■ CONSIGNE À SUIVRE ■
Pouvez-vous reprendre le texte sur Mariama Diallo-Rabin, manager de Black M, à partir de sa dernière phrase et en poursuivre la rédaction ?

■ EXTRAIT DU TEXTE ■

###

L’industrie du spectacle exige pour chacune de ces professions le besoin de sortir de sa zone de confort et de se challenger. Dans cette dynamique nous pouvons aussi admirer le travail de la franco-guinéenne Mariama Diallo-Rabin, sœur et manager de Black M. Elle prouve que parfois on peut aimer la scène, sans être celle ou celui qui est sous les projecteurs. Issue d’un parcours plus corporate aux Ressources Humaines dans le secteur de la cosmétique, son entrée dans les filets du métier s’apprend surtout sur le terrain, avec un grand sens de l’écoute. Son expérience passée lui offre des bases solides dans le management et la gestion budgétaire.

Toutefois, ce changement de carrière lui donne aussi envie de se former dans les éditions  afin de mieux entrevoir les nuances du métier. Mariama marque une nouvelle génération de femmes dans le show business. Une génération qui ose changer de vie de manière radicale pour poursuivre l’appel profond d’une passion. Son esprit collectif et son courage ont montré qu’il est important de prendre conscience de la posture que l’on a en tant qu’accompagnateur . Si on n’est pas sous la lumière, on la crée, afin de percevoir la bonne trajectoire et maintenir une vision innovante et originale. Là où certains voient des obstacles, elle y perçoit des avantages: “Par ailleurs je trouve qu’être une femme dans ce milieu est souvent une force, nous avons cet un espèce de 6 eme sens qui nous évite certaines situations complexes, ce fameux instinct féminin !” .

###

■ DONNÉES FOURNIES ■
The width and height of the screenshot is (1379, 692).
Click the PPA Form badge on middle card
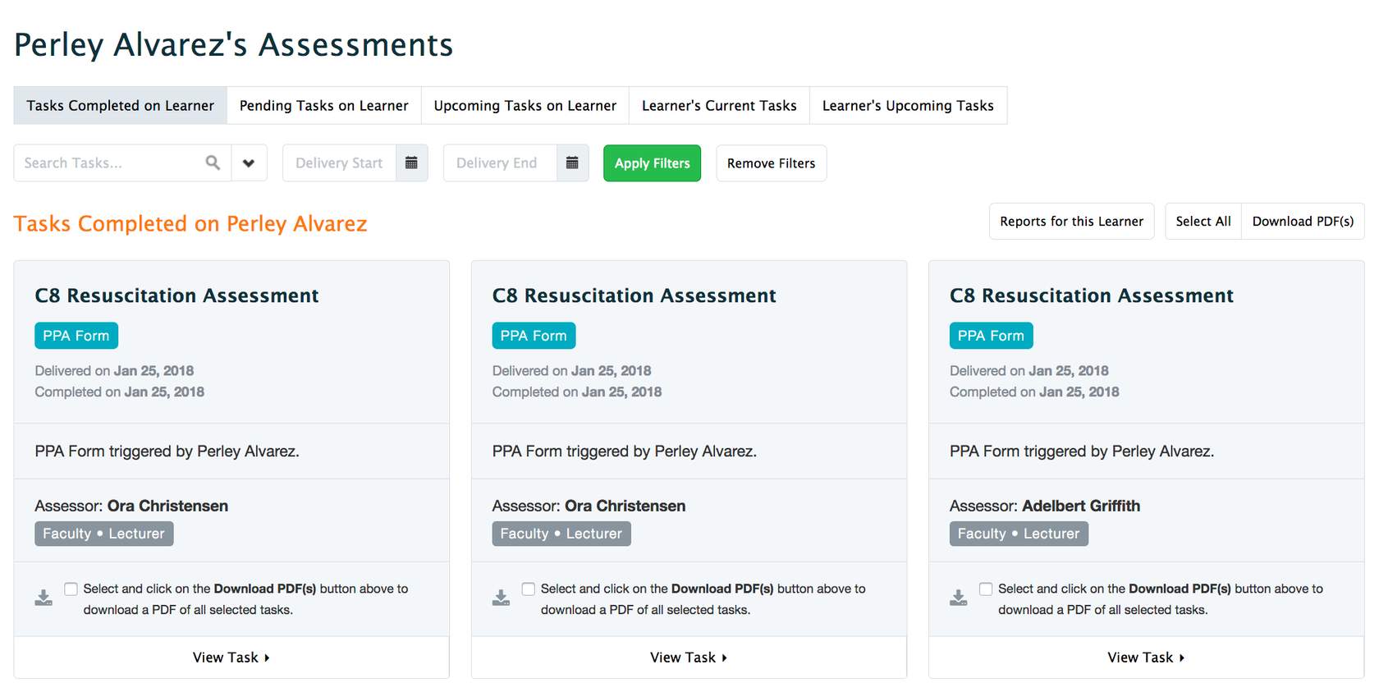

###

■ RÉSULTAT ■
Sous la pluie de clics en plein streaming, sous chaque nouvelle chanson, au-delà des scènes remplies d’une foule euphorique, derrière une tournée de médias, dans les coutures des costumes  aux reflets pailletés, ce sentiment de rêve et facilité.  Si l’on prenait une loupe pour les percevoir au coin de la scène, ou tout près de ces étoiles, là haut à la régie? Peut -être que vous pourrez entrevoir l’une de ces femmes artisanes du show-business. Elles ont choisi ces métiers de passion pour aussi faire évoluer les mentalités et la culture. Sans oublier qu“ une femme qui maîtrise ses sujets et qui ose, est toujours une femme de pouvoir”, Guylaine Cléri.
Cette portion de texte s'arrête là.